Le Galérien

En 1740, le docteur Chinez de Winchester fut à même de rendre quelques services à Jean Serre, réfugié français, qui, pour lui donner une preuve de sa reconnaissance, lui offrit une vieille Bible française, seule compagne de ses chagrins pendant plusieurs années. Jean serre, à l’âge de 18 ans (24 mai 1686), avait été assez heureux pour refuser de renoncer à sa religion, et avait en conséquence été condamné aux galères. Il y resta 27 ans, enchaîné et exposé à toute l’inclémence des saisons. Ses souffrances furent grandes. En 1698, le docteur Martin, ministre protestant, visita les galères de Marseille pour porter quelques secours à ses malheureux frères. Il leur distribua des Nouveaux Testaments, et Jean Serre fut un de ceux qui en reçurent un. Après de longues années, il obtint enfin sa liberté, grâce aux sollicitations d’une personne d’un haut rang, et chercha un refuge en Angleterre. — En 1740, il envoya son passeport et son Nouveau Testament au docteur Chinez, en lui adressant la lettre suivante :

« Monsieur, voici le Nouveau Testament avec les notes du docteur Martin, que j’ai fait relier. Il m’en fit présent lorsque j’étais aux galères en France pour la cause de Dieu. Je l’ai toujours conservé, malgré la vigilance avec laquelle on m’observait, pour m’empêcher de jouir des consolations que ma longue et douloureuse captivité me rendait si précieuses. Ce livre divin ne me quitta pas pendant plusieurs années que je restai dans les chaînes, et la Parole de vérité qu’il contient, ne pouvant être enchaînée, me rendit capable de combattre les erreurs de ceux qui me tourmentaient si impitoyablement.

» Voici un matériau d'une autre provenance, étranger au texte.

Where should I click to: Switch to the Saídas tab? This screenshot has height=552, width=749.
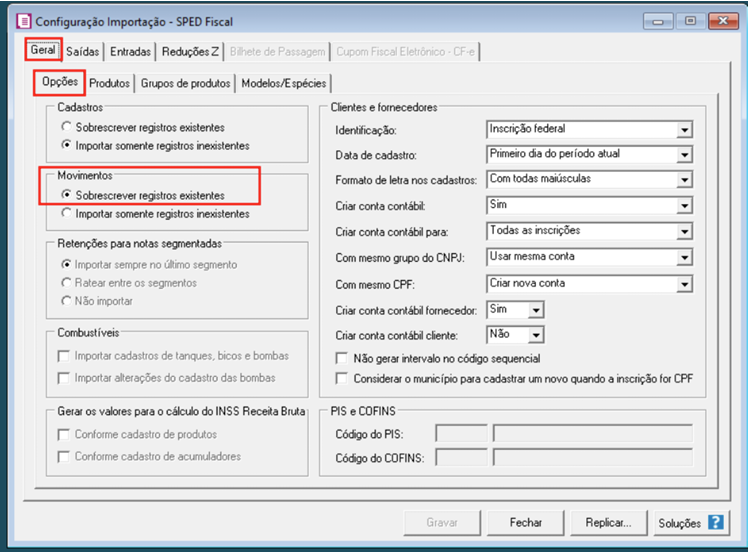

Dieu ayant à la fin brisé mes pesantes chaînes, je l’emportai avec moi, comme preuve admirable d’un miracle de sa Providence qui me l’avait conservé au milieu de mille dangers qui m’environnaient à chaque instant. J’ose croire, monsieur, que ce que je viens de vous raconter vous le fera accepter avec plaisir et comme un présent vraiment précieux. — Je fais des vœux pour que vous puissiez le lire autant d’années au moins que je l’ai déjà lu, et que vous y trouviez la vie éternelle, dont il est la source. Je vous prie, monsieur, de me croire toujours rempli de reconnaissance pour l’affection chrétienne dont vous m’avez honoré, et de recevoir l’assurance de mon respect.

Jean Serre le jeune. »

Winchester, 1er Août 1740.

(Texte paru dans L'Ami de la Jeunesse. N°6 Juin 1826 Vol II.)